Bakan Çelik, bunun AB için başlı başına kriz olduğunu vurgulayarak "Bütün anketlere baksınlar, bu davranışları yüzünden Avrupa'da istikrarlı biçimde aşırı sağ büyümektedir, yabancı düşmanlığı büyümektedir, 'İslamafobi' büyümektedir ama bunların hepsinin kökeninden 'Eurofobia' vardır, Avrupa düşmanlığı vardır, AB'ye düşmanlık vardır." ifadesini kullandı
"YAPICI DEĞİL, VİZYONSUZ VE TUTARSIZ BİR KARAR"

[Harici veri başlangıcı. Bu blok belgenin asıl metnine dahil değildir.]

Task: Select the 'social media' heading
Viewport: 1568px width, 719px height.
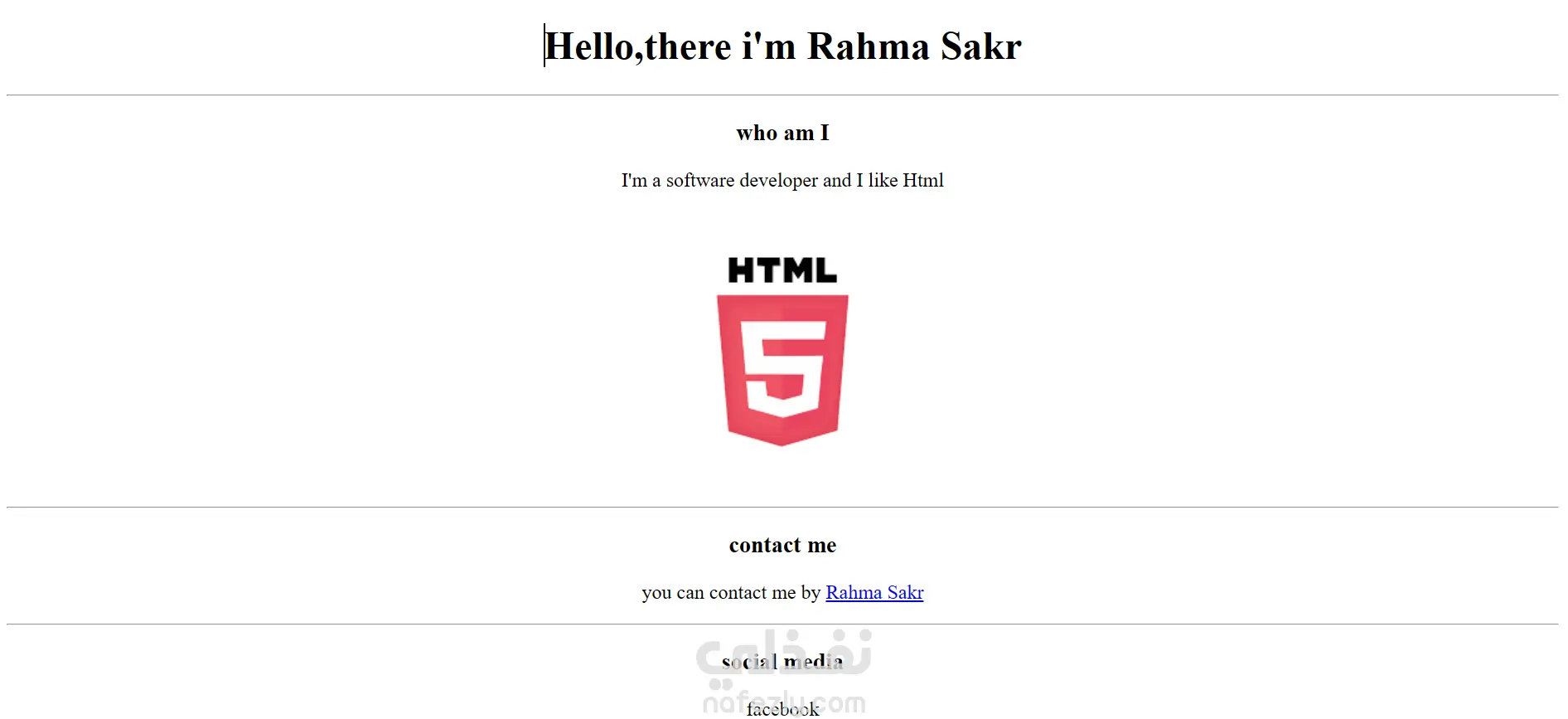Action: coord(782,661)
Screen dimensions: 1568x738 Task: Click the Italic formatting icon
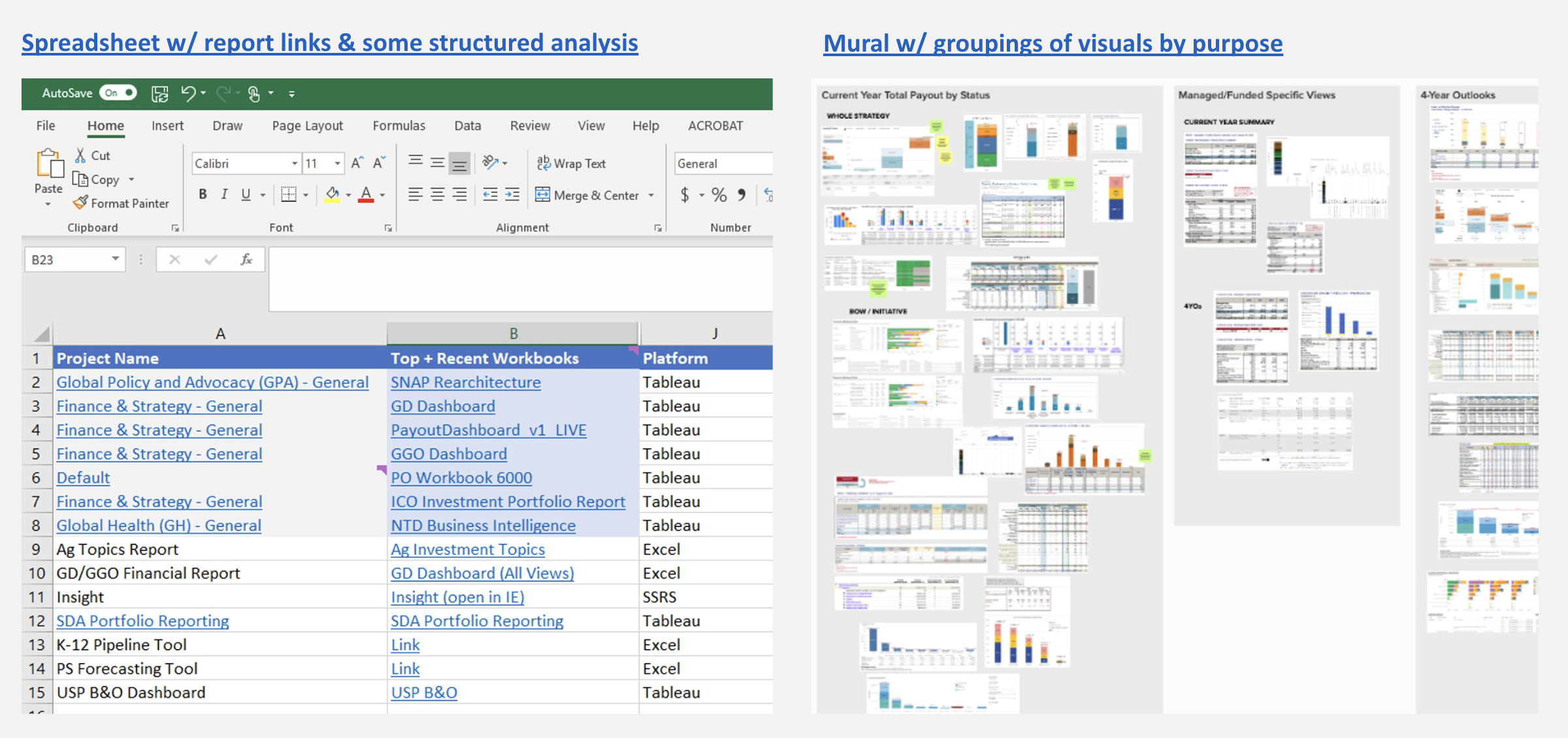click(224, 194)
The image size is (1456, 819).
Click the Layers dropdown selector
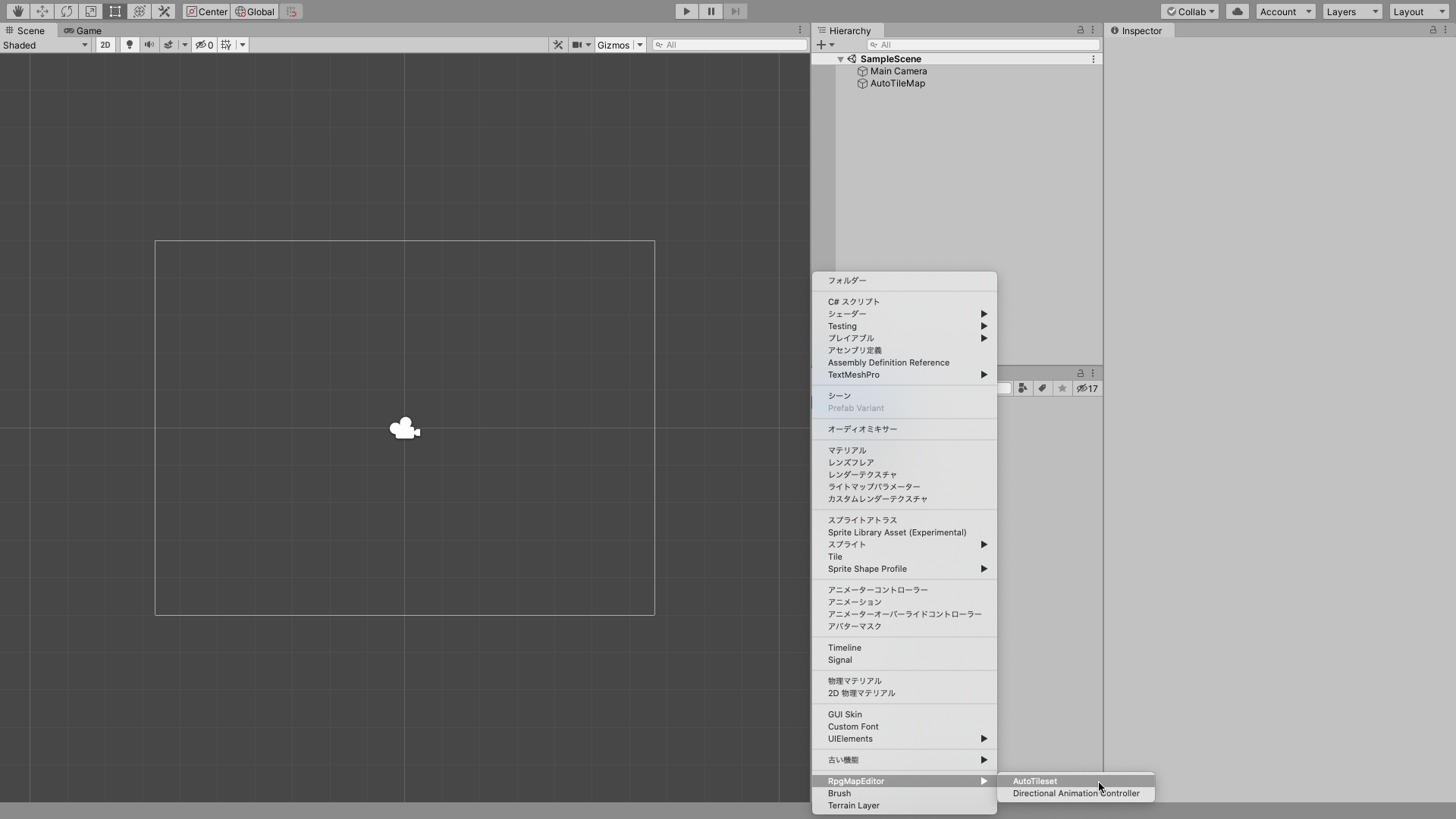click(1352, 11)
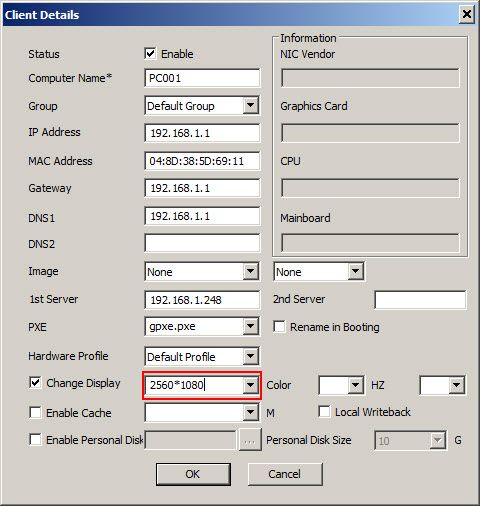Expand the first Image dropdown
This screenshot has height=506, width=480.
pyautogui.click(x=250, y=271)
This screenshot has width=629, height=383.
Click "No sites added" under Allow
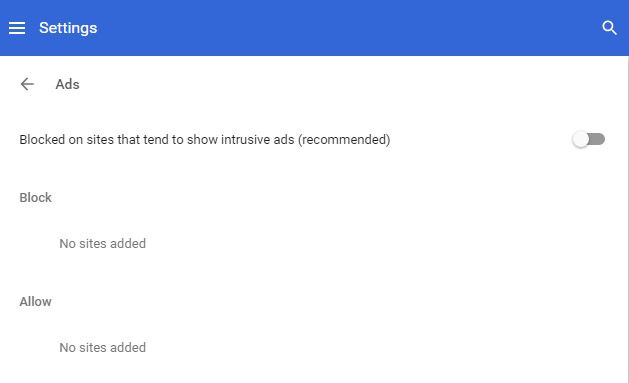coord(103,347)
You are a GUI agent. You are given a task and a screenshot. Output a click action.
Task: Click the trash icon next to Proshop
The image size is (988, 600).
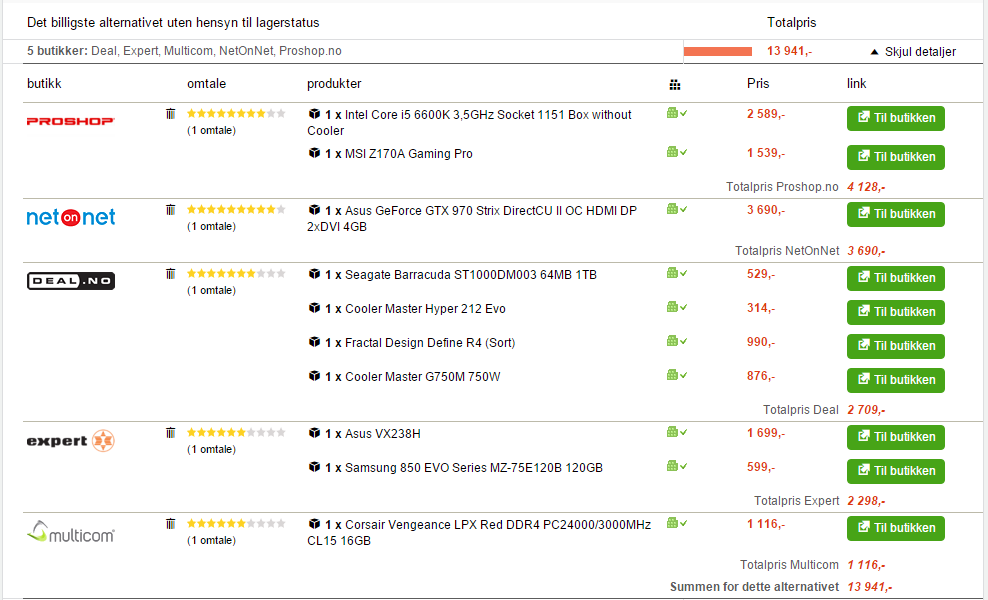pyautogui.click(x=170, y=114)
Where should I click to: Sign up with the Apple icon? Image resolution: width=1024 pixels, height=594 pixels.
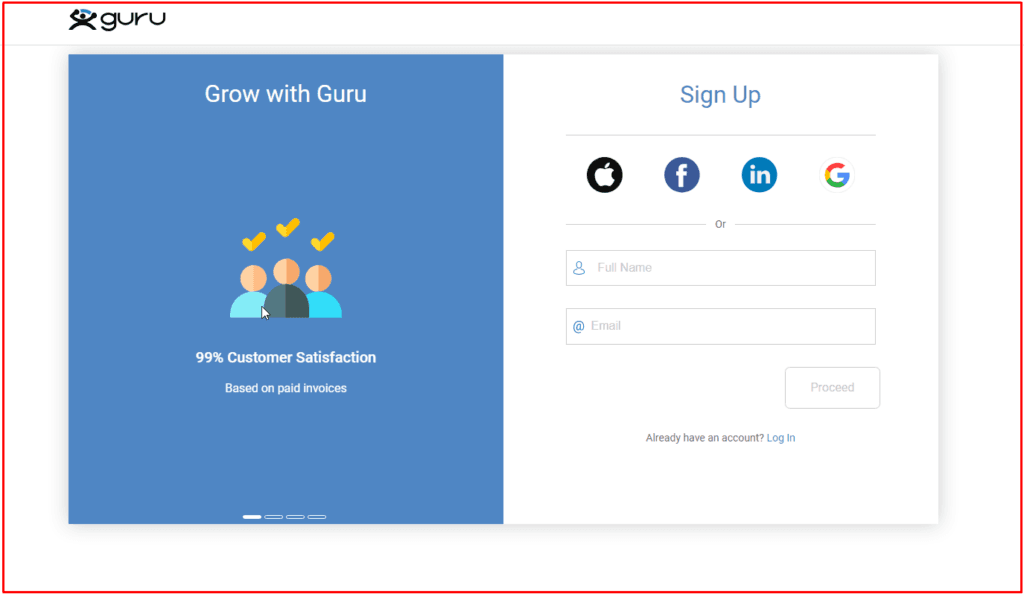coord(604,175)
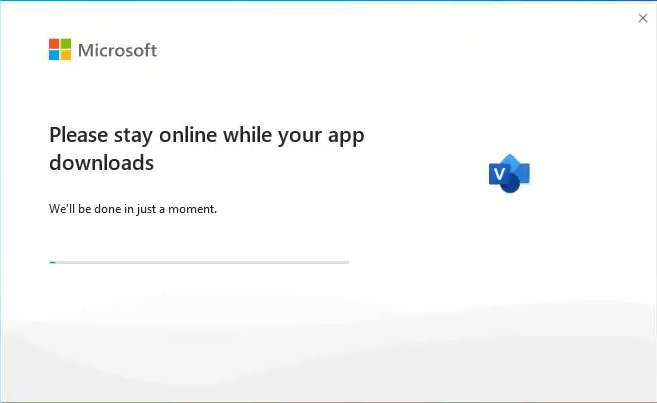Click the blue filled start of progress bar

[52, 262]
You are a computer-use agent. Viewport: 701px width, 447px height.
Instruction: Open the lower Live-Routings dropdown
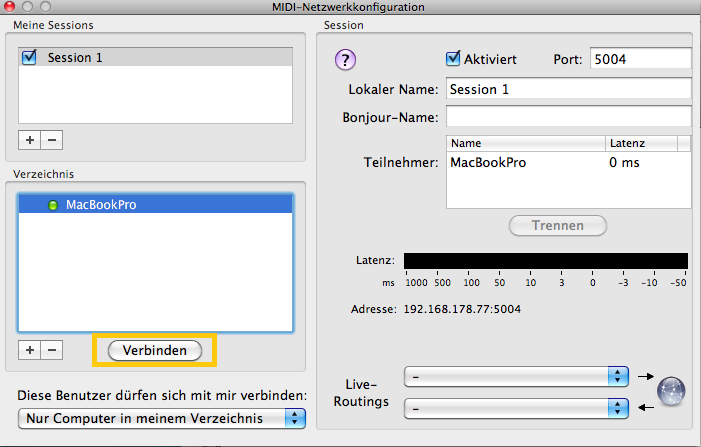tap(516, 408)
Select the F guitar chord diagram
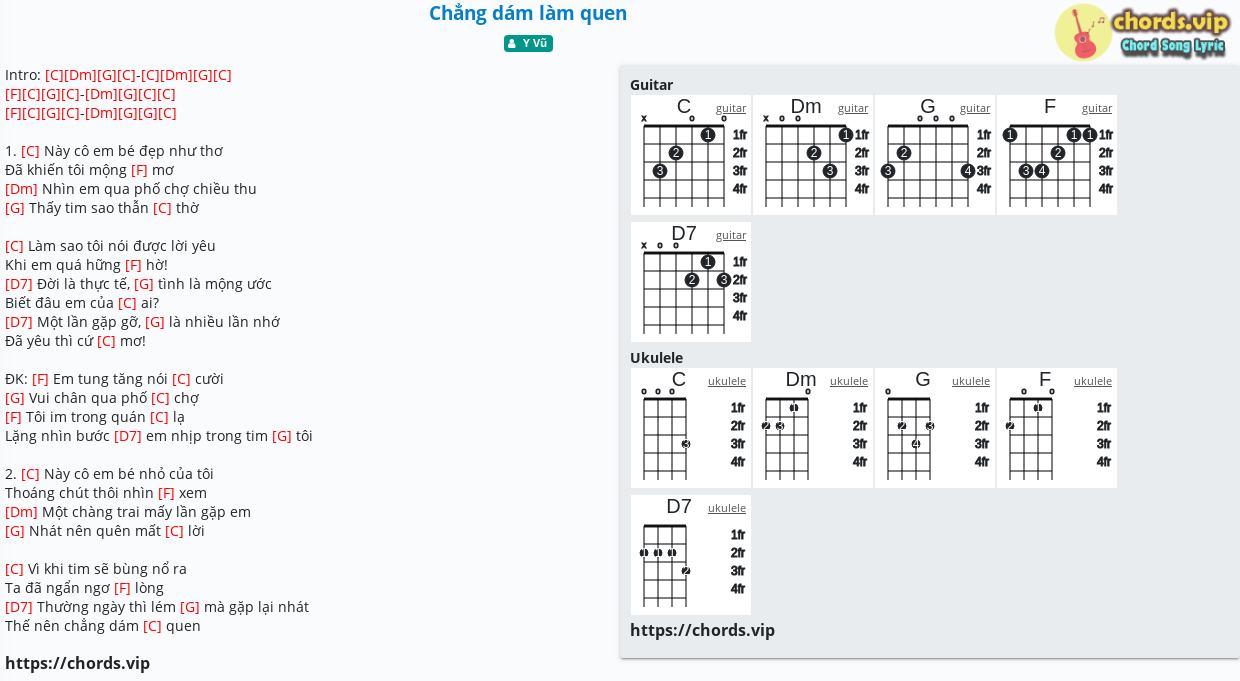1240x681 pixels. click(1057, 155)
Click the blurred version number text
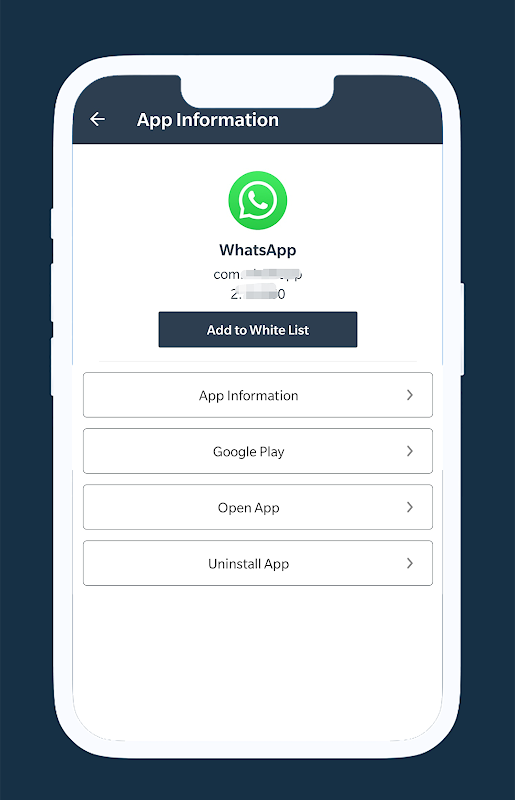Viewport: 515px width, 800px height. (x=258, y=294)
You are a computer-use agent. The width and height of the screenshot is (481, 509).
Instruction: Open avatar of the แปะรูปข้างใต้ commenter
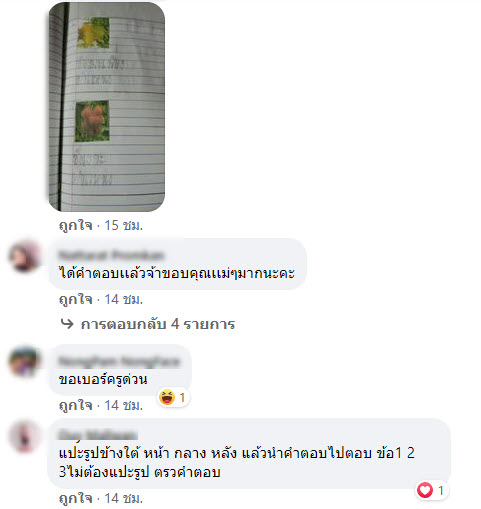click(24, 436)
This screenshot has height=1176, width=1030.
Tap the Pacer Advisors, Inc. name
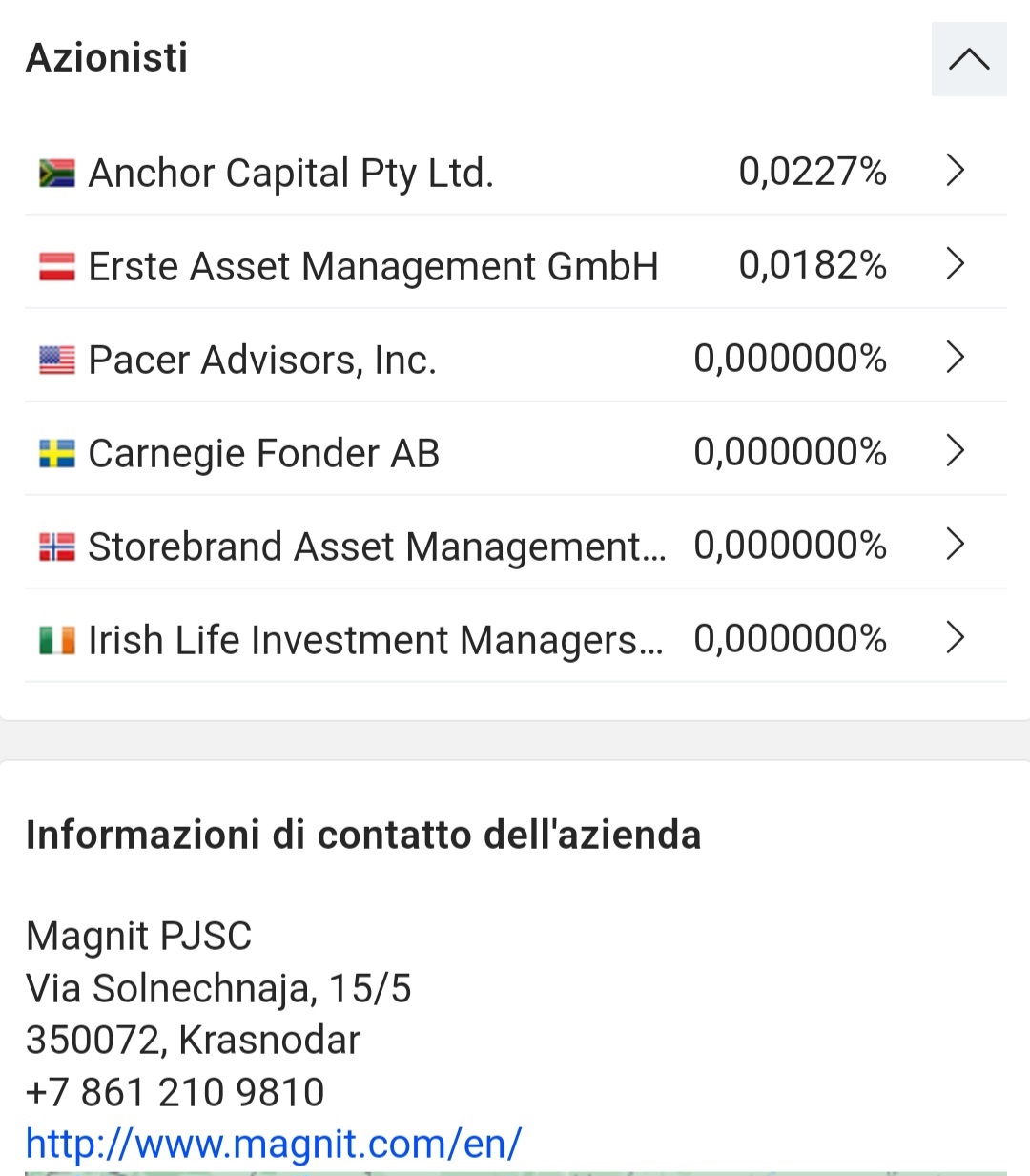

Çelik, sözlerini şöyle tamamladı:
"Bu karar, yapıcı ve eleştirel bir karar olsaydı biz Ankara'da oturup bunu sağlıklı bir şekilde değerlendirmek, izlemek, kendi siyasetimizin bir parçası haline getirmek için gayret göstermek isterdik ama yapıcı değil, vizyonsuz, tutarsız, tek elden çıkmış bir karar, tarihi doğru okumuyor, zamanı doğru okumuyor, Avrupa'nın kurucu babalarından bile geride kalan şekilde davranmışlardır. Geleceğe dönük olarak hiçbir perspektiflerinin olmadığını ortaya koymuşlardır. Bu sebeple bu karar bizim için yok hükmündedir. Kapıkule sınır kapısından hiçbir şekilde içeriye girmeyecektir. Hiçbir şekilde ciddiye almadığımızı ifade etmek istiyoruz. Türkiye, Balkan devleti, Karadeniz, Akdeniz devleti, İslam ülkesi, demokratik bir ülke, Asya ülkesi olma özelliklerinin yanı sıra tarihsel bir gerçek olarak bir Avrupa devletidir. Yüzyıldır da Avrupa demokrasisidir, Türk halkı demokrasi konusunda bütün dünyaya ders vereceğini 15 Temmuz hain darbe girişimde göstermiştir. Türkiye, reform yolunda kendi demokrasisini, hukuk düzenini ve ekonomisini büyütme yolunda, yoluna devam edecektir. Hukukun içerisinde ilerliyoruz, AİHM içtihatlarına atıf yapıyoruz, kendilerinin bunla yüzleşmesini istiyoruz. AİHM ve Avrupa'nın kurucu değerleriyle yüzleşmelerini istiyoruz, değerlendirmemiz bu şekildedir."